## WHAT IS BEING ASKED
A complete copy of the entries, exactly as written, is the expected result.

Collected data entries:
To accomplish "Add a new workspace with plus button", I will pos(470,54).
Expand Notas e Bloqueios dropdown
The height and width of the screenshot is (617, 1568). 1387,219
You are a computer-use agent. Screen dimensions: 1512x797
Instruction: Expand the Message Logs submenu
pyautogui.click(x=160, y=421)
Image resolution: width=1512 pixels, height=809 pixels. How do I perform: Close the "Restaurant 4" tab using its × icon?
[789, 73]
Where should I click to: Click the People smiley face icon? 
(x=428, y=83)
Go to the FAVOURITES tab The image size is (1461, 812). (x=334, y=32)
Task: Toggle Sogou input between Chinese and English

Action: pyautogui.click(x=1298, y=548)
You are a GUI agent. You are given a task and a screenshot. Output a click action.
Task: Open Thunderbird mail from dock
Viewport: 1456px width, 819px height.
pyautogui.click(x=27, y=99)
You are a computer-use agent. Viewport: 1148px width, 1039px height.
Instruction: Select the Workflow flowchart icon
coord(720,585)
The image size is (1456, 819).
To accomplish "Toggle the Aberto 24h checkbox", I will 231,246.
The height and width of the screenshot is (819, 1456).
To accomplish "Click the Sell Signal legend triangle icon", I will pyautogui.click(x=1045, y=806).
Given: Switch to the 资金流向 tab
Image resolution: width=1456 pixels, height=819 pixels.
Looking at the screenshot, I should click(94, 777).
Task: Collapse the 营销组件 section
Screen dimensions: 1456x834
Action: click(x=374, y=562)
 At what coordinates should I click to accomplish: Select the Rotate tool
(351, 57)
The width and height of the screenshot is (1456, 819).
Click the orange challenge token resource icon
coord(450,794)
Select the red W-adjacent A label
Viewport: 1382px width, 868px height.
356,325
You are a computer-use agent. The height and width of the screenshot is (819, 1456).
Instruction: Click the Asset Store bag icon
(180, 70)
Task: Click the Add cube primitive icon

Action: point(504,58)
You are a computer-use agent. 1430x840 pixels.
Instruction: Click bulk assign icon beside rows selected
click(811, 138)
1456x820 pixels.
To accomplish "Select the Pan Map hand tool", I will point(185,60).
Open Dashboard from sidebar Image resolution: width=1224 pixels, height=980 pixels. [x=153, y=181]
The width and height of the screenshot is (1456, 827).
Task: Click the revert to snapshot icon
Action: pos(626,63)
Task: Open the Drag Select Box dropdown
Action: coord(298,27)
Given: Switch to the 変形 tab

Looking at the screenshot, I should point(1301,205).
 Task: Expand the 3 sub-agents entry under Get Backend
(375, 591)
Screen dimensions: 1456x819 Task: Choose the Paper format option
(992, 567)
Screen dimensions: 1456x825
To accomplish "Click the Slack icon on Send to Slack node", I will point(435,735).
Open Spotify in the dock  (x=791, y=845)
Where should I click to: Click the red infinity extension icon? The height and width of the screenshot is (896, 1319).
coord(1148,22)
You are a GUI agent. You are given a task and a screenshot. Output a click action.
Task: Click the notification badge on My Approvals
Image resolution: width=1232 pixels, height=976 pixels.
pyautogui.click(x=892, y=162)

## SOLVED PROBLEM
To accomplish "Add a new workspace with plus button", I will pos(470,54).
Expand Notas e Bloqueios dropdown
The height and width of the screenshot is (617, 1568). 1387,219
You are a computer-use agent. Screen dimensions: 1512x797
Instruction: Expand the Message Logs submenu
pyautogui.click(x=160, y=421)
Image resolution: width=1512 pixels, height=809 pixels. How do I perform: Close the "Restaurant 4" tab using its × icon?
[789, 73]
Where should I click to: Click the People smiley face icon? 
(x=428, y=83)
Go to the FAVOURITES tab The image size is (1461, 812). (x=334, y=32)
Task: Toggle Sogou input between Chinese and English

Action: pyautogui.click(x=1298, y=548)
You are a GUI agent. You are given a task and a screenshot. Output a click action.
Task: Open Thunderbird mail from dock
Viewport: 1456px width, 819px height.
pyautogui.click(x=27, y=99)
You are a computer-use agent. Viewport: 1148px width, 1039px height.
Instruction: Select the Workflow flowchart icon
coord(720,585)
The image size is (1456, 819).
To accomplish "Toggle the Aberto 24h checkbox", I will 231,246.
The height and width of the screenshot is (819, 1456).
To accomplish "Click the Sell Signal legend triangle icon", I will pyautogui.click(x=1045, y=806).
Given: Switch to the 资金流向 tab
Image resolution: width=1456 pixels, height=819 pixels.
Looking at the screenshot, I should click(94, 777).
Task: Collapse the 营销组件 section
Screen dimensions: 1456x834
Action: click(x=374, y=562)
 At what coordinates should I click to accomplish: Select the Rotate tool
(351, 57)
The width and height of the screenshot is (1456, 819).
Click the orange challenge token resource icon
coord(450,794)
Select the red W-adjacent A label
Viewport: 1382px width, 868px height.
356,325
You are a computer-use agent. The height and width of the screenshot is (819, 1456).
Instruction: Click the Asset Store bag icon
(180, 70)
Task: Click the Add cube primitive icon

Action: point(504,58)
You are a computer-use agent. 1430x840 pixels.
Instruction: Click bulk assign icon beside rows selected
click(811, 138)
1456x820 pixels.
To accomplish "Select the Pan Map hand tool", I will point(185,60).
Open Dashboard from sidebar Image resolution: width=1224 pixels, height=980 pixels. [x=153, y=181]
The width and height of the screenshot is (1456, 827).
Task: Click the revert to snapshot icon
Action: pos(626,63)
Task: Open the Drag Select Box dropdown
Action: coord(298,27)
Given: Switch to the 変形 tab

Looking at the screenshot, I should point(1301,205).
 Task: Expand the 3 sub-agents entry under Get Backend
(375, 591)
Screen dimensions: 1456x819 Task: Choose the Paper format option
(992, 567)
Screen dimensions: 1456x825
To accomplish "Click the Slack icon on Send to Slack node", I will point(435,735).
Open Spotify in the dock  (x=791, y=845)
Where should I click to: Click the red infinity extension icon? The height and width of the screenshot is (896, 1319).
coord(1148,22)
You are a GUI agent. You are given a task and a screenshot. Output a click action.
Task: Click the notification badge on My Approvals
Image resolution: width=1232 pixels, height=976 pixels.
pyautogui.click(x=892, y=162)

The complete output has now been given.